EXERCISE BRIEF:
Return every entry below exactly as written, minus the pictures.

EXCERPTED RECORDS:
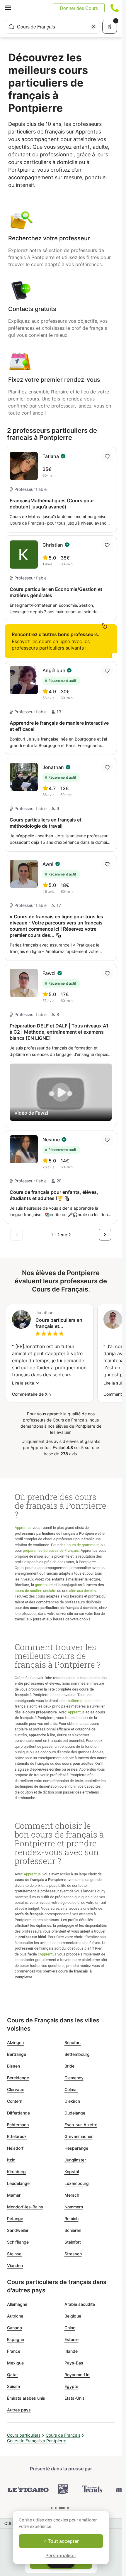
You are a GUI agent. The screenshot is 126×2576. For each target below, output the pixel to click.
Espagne (15, 2339)
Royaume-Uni (77, 2374)
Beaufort (72, 2042)
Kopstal (71, 2171)
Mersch (71, 2195)
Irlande (71, 2351)
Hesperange (76, 2148)
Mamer (14, 2195)
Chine (69, 2327)
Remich (71, 2218)
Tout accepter (63, 2541)
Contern (14, 2101)
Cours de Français (63, 2435)
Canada (14, 2327)
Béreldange (18, 2077)
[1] (56, 2508)
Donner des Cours (79, 8)
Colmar (71, 2089)
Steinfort (72, 2241)
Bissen (13, 2065)
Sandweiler (17, 2230)
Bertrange (16, 2054)
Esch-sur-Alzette (80, 2124)
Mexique (15, 2362)
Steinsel (14, 2253)
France (13, 2351)
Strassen (73, 2253)
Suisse (13, 2386)
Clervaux (15, 2089)
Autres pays (19, 2409)
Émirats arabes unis (26, 2398)
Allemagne (17, 2304)
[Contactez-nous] (114, 8)
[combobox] (52, 27)
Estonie (71, 2339)
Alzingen (15, 2042)
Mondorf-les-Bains (25, 2206)
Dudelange (74, 2112)
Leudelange (18, 2183)
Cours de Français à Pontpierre (36, 2440)
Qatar (12, 2374)
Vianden (15, 2265)
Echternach (18, 2124)
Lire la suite (23, 1382)
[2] (62, 2508)
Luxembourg (76, 2183)
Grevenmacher (78, 2136)
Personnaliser (60, 2555)
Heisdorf (15, 2148)
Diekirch (72, 2101)
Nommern (73, 2206)
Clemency (74, 2077)
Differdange (18, 2112)
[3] (68, 2508)
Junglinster (75, 2159)
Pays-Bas (73, 2362)
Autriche (15, 2315)
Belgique (72, 2315)
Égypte (71, 2386)
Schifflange (18, 2241)
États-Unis (74, 2398)
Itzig (11, 2159)
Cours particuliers (23, 2435)
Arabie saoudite (79, 2304)
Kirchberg (16, 2171)
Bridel (69, 2065)
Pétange (15, 2218)
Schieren (72, 2230)
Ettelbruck (17, 2136)
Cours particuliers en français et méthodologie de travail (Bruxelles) (58, 1323)
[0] (51, 2508)
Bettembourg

TASK SOLUTION:
You are a GUI agent. The screenshot is 126×2576. For each target below, output the pixel to click.
Espagne (15, 2339)
Royaume-Uni (77, 2374)
Beaufort (72, 2042)
Kopstal (71, 2171)
Mersch (71, 2195)
Irlande (71, 2351)
Hesperange (76, 2148)
Mamer (14, 2195)
Chine (69, 2327)
Remich (71, 2218)
Tout accepter (63, 2541)
Contern (14, 2101)
Cours de Français (63, 2435)
Canada (14, 2327)
Béreldange (18, 2077)
[1] (56, 2508)
Donner des Cours (79, 8)
Colmar (71, 2089)
Steinfort (72, 2241)
Bissen (13, 2065)
Sandweiler (17, 2230)
Bertrange (16, 2054)
Esch-sur-Alzette (80, 2124)
Mexique (15, 2362)
Steinsel (14, 2253)
France (13, 2351)
Strassen (73, 2253)
Suisse (13, 2386)
Clervaux (15, 2089)
Autres pays (19, 2409)
Émirats arabes unis (26, 2398)
Allemagne (17, 2304)
[Contactez-nous] (114, 8)
[combobox] (52, 27)
Estonie (71, 2339)
Alzingen (15, 2042)
Mondorf-les-Bains (25, 2206)
Dudelange (74, 2112)
Leudelange (18, 2183)
Cours de Français à Pontpierre (36, 2440)
Qatar (12, 2374)
Vianden (15, 2265)
Echternach (18, 2124)
Lire la suite (23, 1382)
[2] (62, 2508)
Luxembourg (76, 2183)
Grevenmacher (78, 2136)
Personnaliser (60, 2555)
Heisdorf (15, 2148)
Diekirch (72, 2101)
Nommern (73, 2206)
Clemency (74, 2077)
Differdange (18, 2112)
[3] (68, 2508)
Junglinster (75, 2159)
Pays-Bas (73, 2362)
Autriche (15, 2315)
Belgique (72, 2315)
Égypte (71, 2386)
Schifflange (18, 2241)
États-Unis (74, 2398)
Itzig (11, 2159)
Cours particuliers (23, 2435)
Arabie saoudite (79, 2304)
Kirchberg (16, 2171)
Bridel (69, 2065)
Pétange (15, 2218)
Schieren (72, 2230)
Ettelbruck (17, 2136)
Cours particuliers en français et méthodologie de travail (Bruxelles) (58, 1323)
[0] (51, 2508)
Bettembourg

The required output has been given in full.